Pero, como debería ser sabido, el problema de una bancarrota bancaria no termina en las propias entidades. Los bancos son meros intermediarios financieros que, para más inri, operan con un elevado apalancamiento: por ello, sus pérdidas voluminosas inevitablemente terminan afectando a sus acreedores. ¿Y quiénes son los acreedores de los bancos? El principal son los depositantes, es decir, todos aquellos que contamos con una cuenta corriente en la entidad. O dicho de otro modo, la quita del gobierno griego destrozó la banca chipriota, y su resultante agujero patrimonial inexorablemente terminó afectando a los depositantes.

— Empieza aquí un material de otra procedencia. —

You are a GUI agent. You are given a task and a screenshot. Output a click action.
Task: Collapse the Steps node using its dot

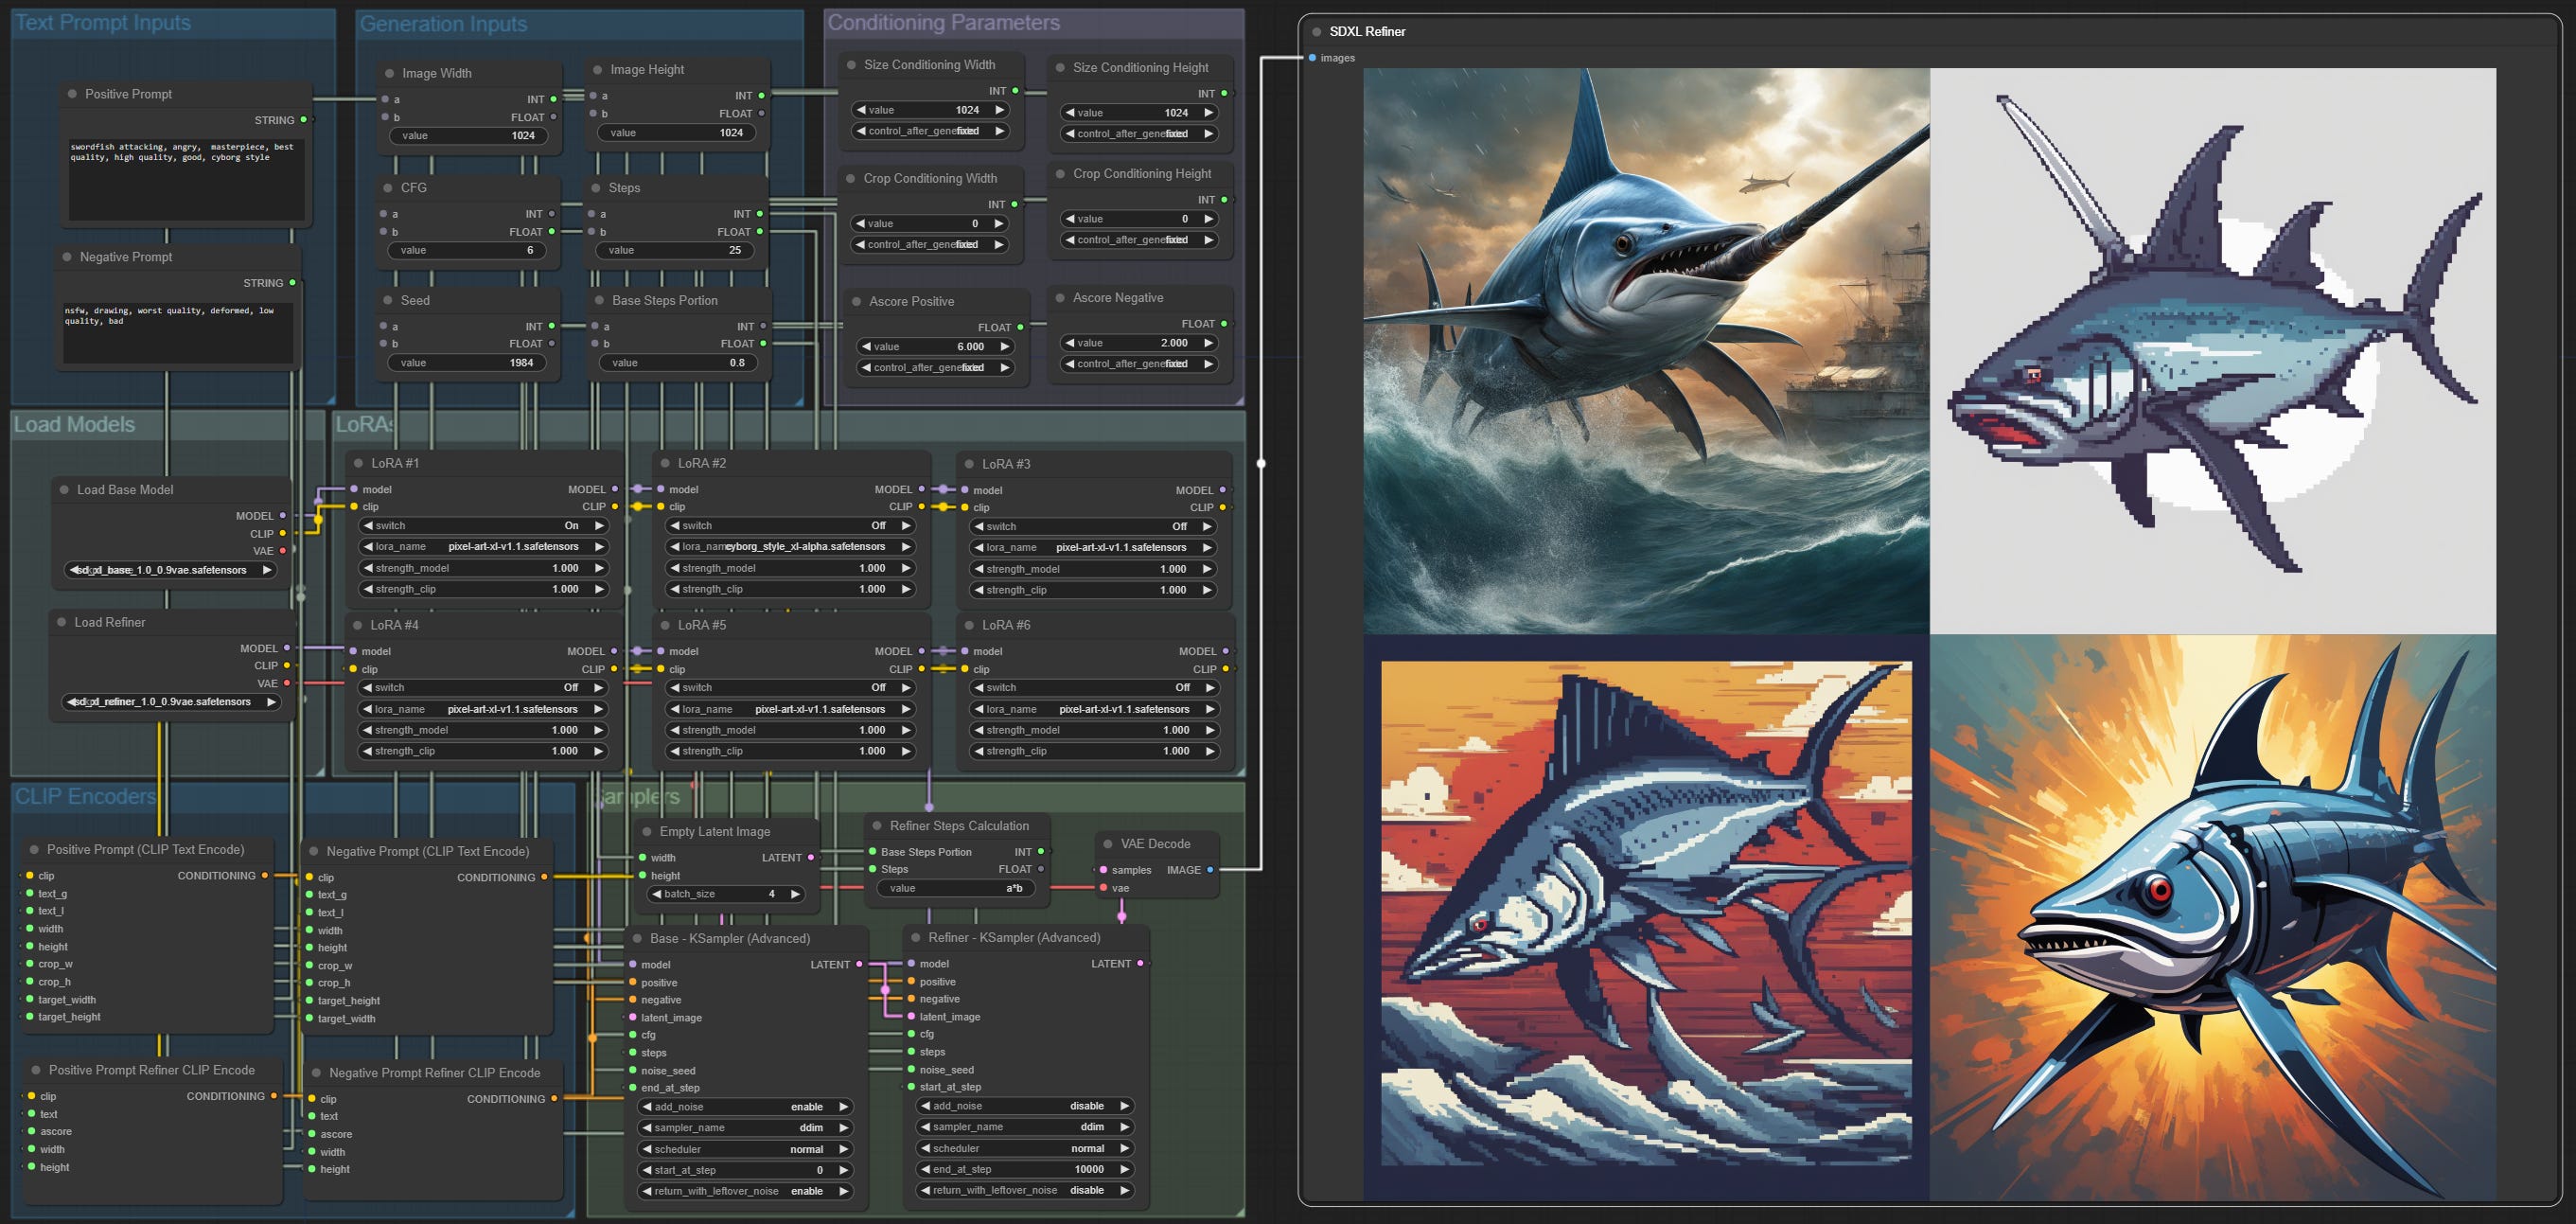pos(596,188)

Fue entonces cuando se planteó la crucial disyuntiva a la que se enfrentó su economía: o aceptar las enormes pérdidas de los acreedores (bail-in) o rescatarlos con el dinero de todos los contribuyentes (bail-out). La segunda opción, la predominante hasta entonces a lo largo de la crisis económica, soportaba un problema no menor: el Estado chipriota carecía de capacidad financiera para endeudarse y recapitalizar a los bancos por un monto equivalente al 60% de su PIB. En consecuencia, el rescate sólo habría podido sufragarse con el dinero del resto de contribuyentes europeos: y, afortunadamente, la Troika se negó a ello, aunque sólo fuera porque una parte sustancial de los depositantes eran grandes fortunas rusas que habían buscado refugio en el sistema financiera chipriota como estrategia de optimización fiscal.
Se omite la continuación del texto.